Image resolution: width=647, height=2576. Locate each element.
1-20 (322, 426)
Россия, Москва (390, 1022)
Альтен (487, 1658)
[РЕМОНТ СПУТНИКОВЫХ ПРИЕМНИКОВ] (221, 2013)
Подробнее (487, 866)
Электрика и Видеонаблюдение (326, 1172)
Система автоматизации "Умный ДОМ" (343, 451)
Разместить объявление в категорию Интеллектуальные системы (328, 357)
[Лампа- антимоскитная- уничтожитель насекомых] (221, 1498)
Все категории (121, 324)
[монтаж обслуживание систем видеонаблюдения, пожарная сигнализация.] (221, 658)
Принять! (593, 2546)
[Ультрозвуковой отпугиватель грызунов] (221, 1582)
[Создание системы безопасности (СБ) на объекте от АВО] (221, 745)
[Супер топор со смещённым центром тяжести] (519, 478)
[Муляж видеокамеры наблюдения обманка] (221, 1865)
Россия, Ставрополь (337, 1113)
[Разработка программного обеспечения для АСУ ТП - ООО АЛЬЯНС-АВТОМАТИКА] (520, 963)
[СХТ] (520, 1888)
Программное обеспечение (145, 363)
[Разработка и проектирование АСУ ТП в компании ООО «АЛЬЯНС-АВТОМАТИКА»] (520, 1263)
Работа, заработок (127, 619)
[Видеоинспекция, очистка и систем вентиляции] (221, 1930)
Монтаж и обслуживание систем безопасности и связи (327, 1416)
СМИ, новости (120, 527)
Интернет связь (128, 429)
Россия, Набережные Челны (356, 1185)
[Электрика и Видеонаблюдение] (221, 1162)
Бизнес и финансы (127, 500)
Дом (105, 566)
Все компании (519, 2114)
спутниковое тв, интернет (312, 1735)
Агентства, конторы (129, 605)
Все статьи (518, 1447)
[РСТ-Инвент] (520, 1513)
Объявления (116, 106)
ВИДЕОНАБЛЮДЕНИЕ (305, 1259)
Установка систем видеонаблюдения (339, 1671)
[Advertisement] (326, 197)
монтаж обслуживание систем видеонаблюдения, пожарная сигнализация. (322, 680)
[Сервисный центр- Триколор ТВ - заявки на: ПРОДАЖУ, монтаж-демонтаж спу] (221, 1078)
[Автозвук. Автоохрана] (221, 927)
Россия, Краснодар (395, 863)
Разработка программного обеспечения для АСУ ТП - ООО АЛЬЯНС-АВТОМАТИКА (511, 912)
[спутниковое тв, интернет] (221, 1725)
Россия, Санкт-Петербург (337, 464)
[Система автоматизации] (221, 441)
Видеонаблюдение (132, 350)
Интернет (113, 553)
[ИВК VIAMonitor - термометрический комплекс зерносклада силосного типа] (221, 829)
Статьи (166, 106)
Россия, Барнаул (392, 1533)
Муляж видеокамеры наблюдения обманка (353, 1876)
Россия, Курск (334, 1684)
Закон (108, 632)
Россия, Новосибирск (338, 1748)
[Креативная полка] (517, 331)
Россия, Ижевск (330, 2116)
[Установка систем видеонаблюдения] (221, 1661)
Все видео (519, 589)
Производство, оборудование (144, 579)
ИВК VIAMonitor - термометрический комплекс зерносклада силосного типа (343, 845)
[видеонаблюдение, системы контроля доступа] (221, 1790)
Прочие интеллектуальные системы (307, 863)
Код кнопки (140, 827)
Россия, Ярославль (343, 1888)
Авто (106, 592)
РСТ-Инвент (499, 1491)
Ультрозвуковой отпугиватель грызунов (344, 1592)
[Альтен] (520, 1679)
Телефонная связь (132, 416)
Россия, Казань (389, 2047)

● WHAT THIS TASK INVOLVES
Transcribe the records above exactly as they appear.

● RESPONSE TO THE TASK
Image resolution: width=647, height=2576. Locate each element.
1-20 (322, 426)
Россия, Москва (390, 1022)
Альтен (487, 1658)
[РЕМОНТ СПУТНИКОВЫХ ПРИЕМНИКОВ] (221, 2013)
Подробнее (487, 866)
Электрика и Видеонаблюдение (326, 1172)
Система автоматизации "Умный ДОМ" (343, 451)
Разместить объявление в категорию Интеллектуальные системы (328, 357)
[Лампа- антимоскитная- уничтожитель насекомых] (221, 1498)
Все категории (121, 324)
[монтаж обслуживание систем видеонаблюдения, пожарная сигнализация.] (221, 658)
Принять! (593, 2546)
[Ультрозвуковой отпугиватель грызунов] (221, 1582)
[Создание системы безопасности (СБ) на объекте от АВО] (221, 745)
[Супер топор со смещённым центром тяжести] (519, 478)
[Муляж видеокамеры наблюдения обманка] (221, 1865)
Россия, Ставрополь (337, 1113)
[Разработка программного обеспечения для АСУ ТП - ООО АЛЬЯНС-АВТОМАТИКА] (520, 963)
[СХТ] (520, 1888)
Программное обеспечение (145, 363)
[Разработка и проектирование АСУ ТП в компании ООО «АЛЬЯНС-АВТОМАТИКА»] (520, 1263)
Работа, заработок (127, 619)
[Видеоинспекция, очистка и систем вентиляции] (221, 1930)
Монтаж и обслуживание систем безопасности и связи (327, 1416)
СМИ, новости (120, 527)
Интернет связь (128, 429)
Россия, Набережные Челны (356, 1185)
[Электрика и Видеонаблюдение] (221, 1162)
Бизнес и финансы (127, 500)
Дом (105, 566)
Все компании (519, 2114)
спутниковое тв, интернет (312, 1735)
Агентства, конторы (129, 605)
Все статьи (518, 1447)
[РСТ-Инвент] (520, 1513)
Объявления (116, 106)
ВИДЕОНАБЛЮДЕНИЕ (305, 1259)
Установка систем видеонаблюдения (339, 1671)
[Advertisement] (326, 197)
монтаж обслуживание систем видеонаблюдения, пожарная сигнализация. (322, 680)
[Сервисный центр- Триколор ТВ - заявки на: ПРОДАЖУ, монтаж-демонтаж спу] (221, 1078)
[Автозвук. Автоохрана] (221, 927)
Россия, Краснодар (395, 863)
Разработка программного обеспечения для АСУ ТП - ООО АЛЬЯНС-АВТОМАТИКА (511, 912)
[спутниковое тв, интернет] (221, 1725)
Россия, Санкт-Петербург (337, 464)
[Система автоматизации] (221, 441)
Видеонаблюдение (132, 350)
Интернет (113, 553)
[ИВК VIAMonitor - термометрический комплекс зерносклада силосного типа] (221, 829)
Статьи (166, 106)
Россия, Барнаул (392, 1533)
Муляж видеокамеры наблюдения обманка (353, 1876)
Россия, Курск (334, 1684)
Закон (108, 632)
Россия, Новосибирск (338, 1748)
[Креативная полка] (517, 331)
Россия, Ижевск (330, 2116)
[Установка систем видеонаблюдения] (221, 1661)
Все видео (519, 589)
Производство, оборудование (144, 579)
ИВК VIAMonitor - термометрический комплекс зерносклада силосного типа (343, 845)
[видеонаблюдение, системы контроля доступа] (221, 1790)
Прочие интеллектуальные системы (307, 863)
Код кнопки (140, 827)
Россия, Ярославль (343, 1888)
Авто (106, 592)
РСТ-Инвент (499, 1491)
Ультрозвуковой отпугиватель грызунов (344, 1592)
[Альтен] (520, 1679)
Телефонная связь (132, 416)
Россия, Казань (389, 2047)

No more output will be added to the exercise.